(Excerpted text Opens)

Relocated to Lebanon in 2011 after a lifetime in the US (California and Texas). I have on occasion encountered puzzled reactions from locals followed by the query “why are you here?” stated with a frown and the obvious message that something must be wrong with me to leave paradise (the US) for Lebanon (hell). The grass is always greener on the other side of the fence.
Here is my answer: Life in Lebanon is endlessly entertaining; it is an emotional and sensual rollercoaster; things and people can be utterly delightful and beautiful or ghastly and depressing.
Since this piece is about food and hospitality, I should start out by stating that anyone who labels him or herself a food “expert” is just full of themselves. Food (or art or literature or music) appreciation is totally subjective. Every person responds uniquely to certain stimuli or tastes and no value judgment should ever be affixed to this, following the old adage de gustious et coloribus non est disputandum.
Personally, I never patronize a restaurant solely for the food. I respond first and foremost to the atmosphere and the people (restaurant staff and clientele) and my own mood that day. Take, for instance, Café Rawda (aka Chatila in Manara), the oldest café/ restaurant in Beirut (circa 1936). It is not fancy, it overlooks an unkempt public beach and has a large outdoor courtyard landscaped with laurels, pebble pavements and a rusting children’s playground. An elderly bearded man sits there for hours with his shoeshining gear, waiting for a patron. Veiled women of all ages meet in groups of five or more, smoke hookah and chat calmly as if time is never an issue. Intellectuals and single people of both sexes sit alone with their laptop or books, smoking and drinking a rakweh (Turkish coffee). The food? Adequate, but nothing to write HOME about. I love it because it feels retro (the decor has not been updated in decades), totally old Beirut, and I can stare at the beach or observe people and while away a few hours; I do not feel pressured to constantly order something, as the waiting staff are courteous but unobtrusive.

(Excerpted text Closes)

Your goal. Carry on the piece about life and food in Lebanon, starting right after its last sentence. None of the data is needed.

(Data Opens)

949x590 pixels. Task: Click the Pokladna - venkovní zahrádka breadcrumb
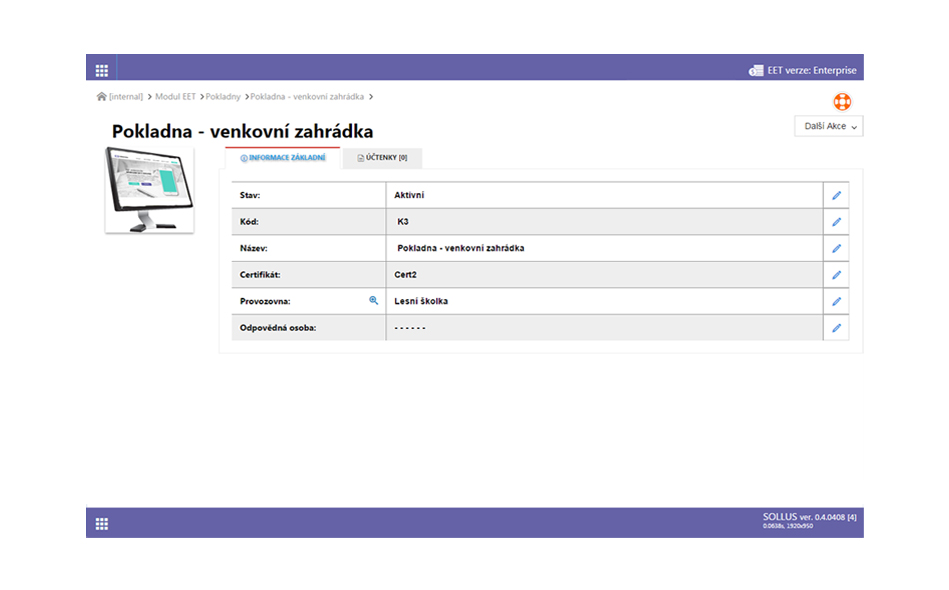307,97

(Data Closes)

Output.
If I am in the mood for direct human interaction, I will head on over to Abu Farouk, the self-proclaimed best barista in Beirut. Abu Farouk is a small (very small) business owner and his shop was erected with two pieces of plywood and some sheet metal as a makeshift roof. To complete the decor, three cages with his beloved birds, which he will gladly introduce, explaining how they like to drink banana smoothies (fixed lovingly by him), and even read along (and understand) the Qur’an. Abu Farouk will gladly recount his many former careers, how he manned the neighborhood during the war, how he started his business, and other stories on various topics from photography to politics embroidered with juicy details and delivered with disarming emotion. He can be found at his shop from 6am to 10pm (or longer) every day, always sporting his red beret and thick mustache.
If I am hungry, I can walk to Mar Elias and head for Al Soussi. One immediately recognizes a pro, as Kibbeh himself tells the story of how his father and grandfather before him were both fawwal in downtown Beirut all their lives, and he has carried on the tradition for going on 60 years now. The fact that CNN named his restaurant one of the Best Breakfast Spots in the World did not alter the genuine warmth of the owner and his staff. Plastic chairs and tables have remained and he still seasons his fatteh and ful himself, one plate at a time. The immense pleasure of eating perfectly seasoned traditional fare, coupled with the practical advantage of economy, and the bonus of a genuine welcome by smiling, friendly folks, tops the list of choice food experiences in Beirut.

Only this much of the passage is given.